But supporters of the Alabama Human Life Protection Act have acknowledged that the law is unlikely to hold up in court given the Supreme Court's 1973 ruling in Roe v. Wade, which established a constitutional right to abortion. Rather, supporters of these restrictive abortion bans have admitted their goal in passing such laws is to force a case challenging Roe v. Wade before the Supreme Court in hopes of seeing the landmark ruling overturned. In fact, in a statement released after she'd signed Alabama's new abortion law on May 15, Ivey acknowledged that the ban was likely "unenforceable" but touted it as "the best opportunity" to see the Supreme Court revisit the issue of abortion rights.
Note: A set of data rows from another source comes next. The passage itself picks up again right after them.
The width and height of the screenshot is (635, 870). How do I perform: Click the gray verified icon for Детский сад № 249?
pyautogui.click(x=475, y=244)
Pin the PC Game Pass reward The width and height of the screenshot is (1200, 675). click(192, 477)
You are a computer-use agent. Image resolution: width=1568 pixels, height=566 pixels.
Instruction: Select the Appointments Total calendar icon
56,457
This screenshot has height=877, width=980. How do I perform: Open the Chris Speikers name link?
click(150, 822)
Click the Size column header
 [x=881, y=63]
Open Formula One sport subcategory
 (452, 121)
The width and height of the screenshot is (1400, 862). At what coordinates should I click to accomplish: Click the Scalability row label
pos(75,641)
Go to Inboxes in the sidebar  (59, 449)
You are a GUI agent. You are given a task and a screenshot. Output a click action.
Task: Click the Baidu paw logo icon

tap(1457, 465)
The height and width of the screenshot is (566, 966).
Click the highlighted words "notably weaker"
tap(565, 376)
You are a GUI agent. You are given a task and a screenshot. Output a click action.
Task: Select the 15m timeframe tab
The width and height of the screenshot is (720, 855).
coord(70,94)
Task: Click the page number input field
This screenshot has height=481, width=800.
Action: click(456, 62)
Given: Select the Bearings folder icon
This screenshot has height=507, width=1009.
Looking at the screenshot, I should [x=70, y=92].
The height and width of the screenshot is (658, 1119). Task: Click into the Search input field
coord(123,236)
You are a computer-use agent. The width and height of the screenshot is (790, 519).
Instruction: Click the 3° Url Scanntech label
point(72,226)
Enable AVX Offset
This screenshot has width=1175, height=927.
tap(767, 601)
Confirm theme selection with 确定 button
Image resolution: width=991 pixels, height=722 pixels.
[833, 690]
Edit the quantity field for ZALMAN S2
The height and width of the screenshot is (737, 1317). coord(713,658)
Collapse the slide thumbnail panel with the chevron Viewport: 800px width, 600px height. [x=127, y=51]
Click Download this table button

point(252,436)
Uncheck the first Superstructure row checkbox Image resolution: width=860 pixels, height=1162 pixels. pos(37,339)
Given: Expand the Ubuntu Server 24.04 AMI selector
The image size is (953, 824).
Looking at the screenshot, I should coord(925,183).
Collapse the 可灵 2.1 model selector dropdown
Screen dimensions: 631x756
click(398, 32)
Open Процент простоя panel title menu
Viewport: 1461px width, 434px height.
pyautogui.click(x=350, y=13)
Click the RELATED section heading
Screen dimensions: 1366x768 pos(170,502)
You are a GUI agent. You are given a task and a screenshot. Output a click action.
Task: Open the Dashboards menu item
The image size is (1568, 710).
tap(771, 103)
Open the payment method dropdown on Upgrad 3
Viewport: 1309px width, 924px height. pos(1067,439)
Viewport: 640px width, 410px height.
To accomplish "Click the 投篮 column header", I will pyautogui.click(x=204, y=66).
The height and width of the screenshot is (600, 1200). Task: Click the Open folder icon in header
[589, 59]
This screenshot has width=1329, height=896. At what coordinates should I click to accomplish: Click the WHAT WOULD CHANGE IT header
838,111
"Politicians' stated intention behind Alabama's extreme abortion ban is to directly challenge Roe v. Wade," the ACLU said in a tweet Friday. "We're asking the court today to follow more than 45 years of established precedent and strike down this blatantly unconstitutional law."

Alabama's abortion ban followed similarly restrictive laws barring abortion as early as six weeks, which were passed in Georgia, Mississippi, Kentucky, and Ohio. In announcing the lawsuit filed against Alabama's abortion ban on Friday, the ACLU also revealed that it had already obtained an injunction blocking the ban in Kentucky, filed suit against Ohio's ban, and was preparing to to challenge the law in Georgia.

“Alabama's state motto is audemus jura nostra defendere, which means 'we dare defend our rights.' That's exactly what we're doing here today," Planned Parenthood Southeast President and CEO Staci Fox said in a statement released Friday. "Abortion has been safe and legal in this country for more than 45 years and we aim to keep it that way."